Recognizer dispatch (`recognize-data-table.ts`)

Trigger extensions for `isDataTableBracket`

Two new triggers, additive to the existing predicate:

Form A trigger: j-slot is FunctionCallNode { name: 'lapply', args: [.SD, FUN, ...] }. The first arg is the identifier .SD (literal symbol). Routes to Form A regardless of whether by= is present (with no by=, summarise has empty groupBy).
Form B trigger: j-slot is a WalrusAssignNode whose value is a FunctionCallNode taking .SD as its first arg, AND the bracket has a .SDcols= named arg. Without .SDcols=, Form B falls through (we don’t support bare .SD in mutate context — it’s ambiguous without explicit column declaration).

.SDcols= becomes a recognized named arg alongside by= and with= in the predicate.

Recognizing `.SDcols`

function extractSDcolsArg(arg: ArgumentNode, scope: InlinerScope): ColumnSelector | null {
  const v = arg.value;
  // Literal c("a","b","c") or character vector
  if (v.type === 'function-call' && v.name === 'c') {
    const names = extractStringVector(v);
    if (names) return { kind: 'explicit', names };
  }
  if (v.type === 'vector') {
    const names = extractStringVector(v);
    if (names) return { kind: 'explicit', names };
  }
  // Identifier — try to resolve via inliner free-var pass to a literal string vector
  if (v.type === 'identifier') {
    const resolved = scope.resolveLiteralStringVector?.(v.name);
    if (resolved) return { kind: 'explicit', names: resolved };
  }
  return null; // computed / not resolvable → fall through to opaque
}

The inliner’s resolveLiteralStringVector is the existing free-var pass; we just consume it here. If it returns null, the bracket falls through to webr-opaque.

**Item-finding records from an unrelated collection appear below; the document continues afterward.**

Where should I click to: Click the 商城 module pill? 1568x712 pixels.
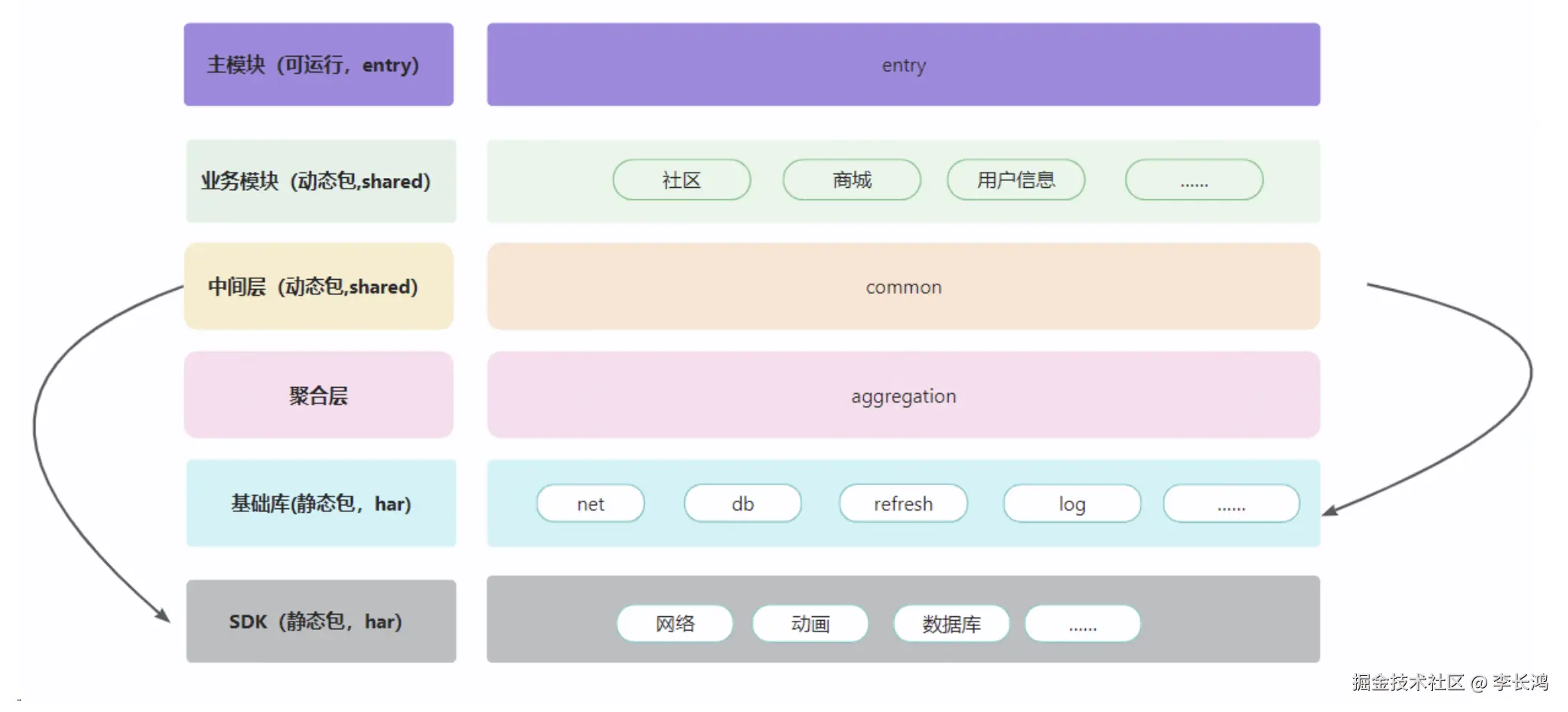coord(852,180)
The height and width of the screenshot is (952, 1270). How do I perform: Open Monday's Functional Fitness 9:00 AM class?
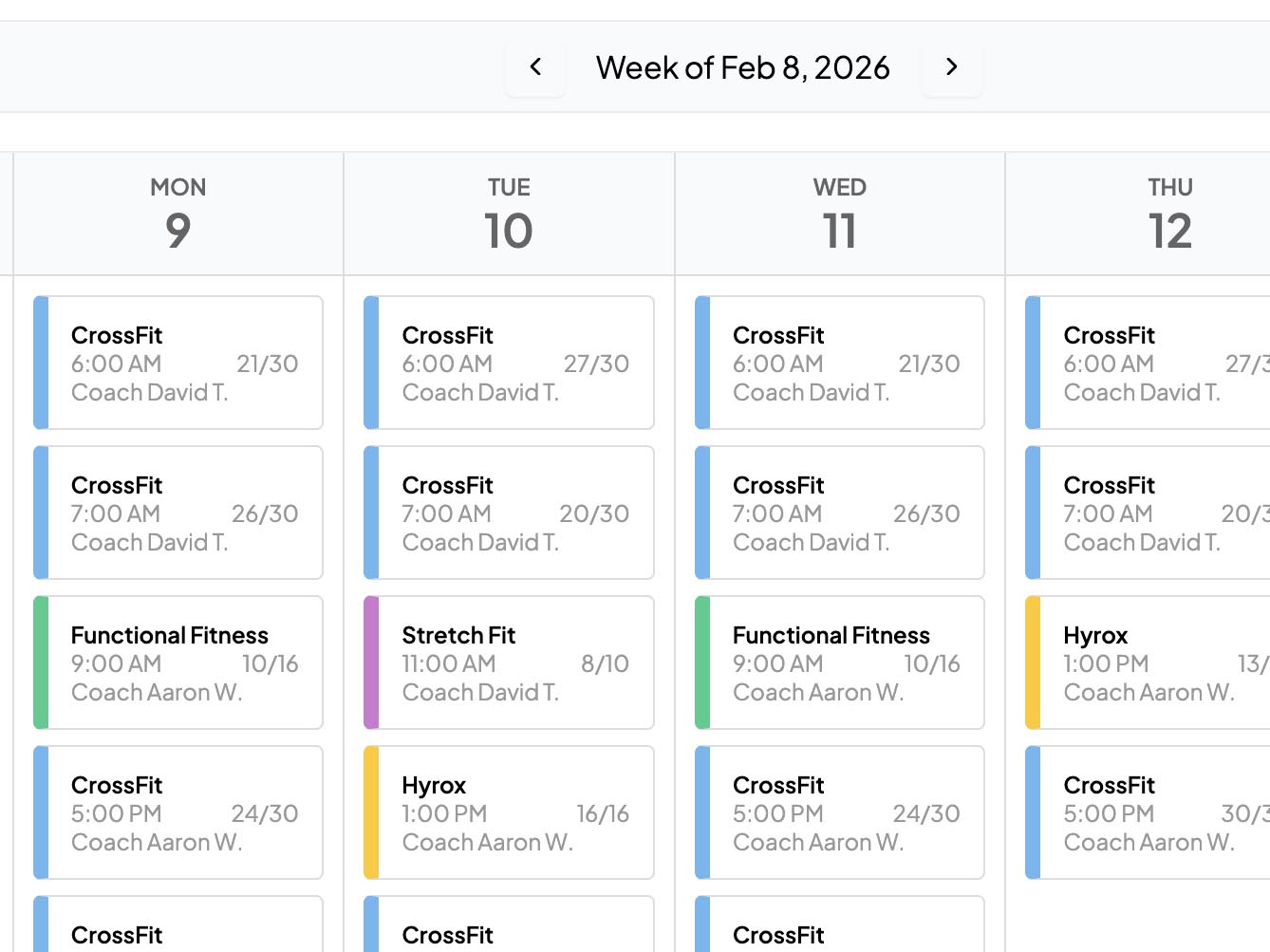[x=177, y=663]
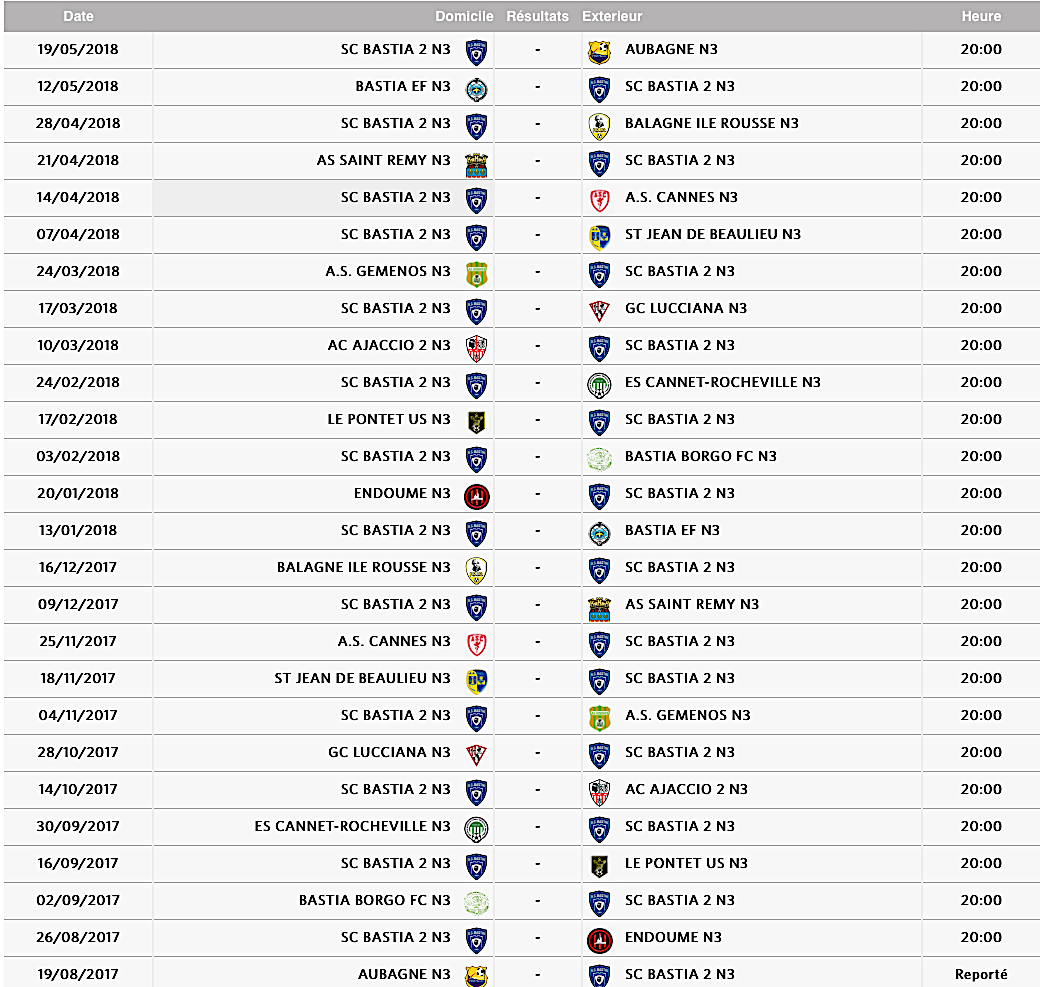Select AC Ajaccio 2 crest on 10/03/2018
Screen dimensions: 1040x987
(477, 346)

Form A — reduce (paper #78)

// j is FunctionCallNode { name: 'lapply', args: [.SD, FUN, ...extraArgs] }
// byGroups = extractByGroupNames(byArg) (existing helper)
// sdcols = sdcolsArg ? extractSDcolsArg(sdcolsArg, scope) : { kind: 'all-but', exclude: byGroups }
// If sdcolsArg present but unresolvable → return null (opaque fall-through)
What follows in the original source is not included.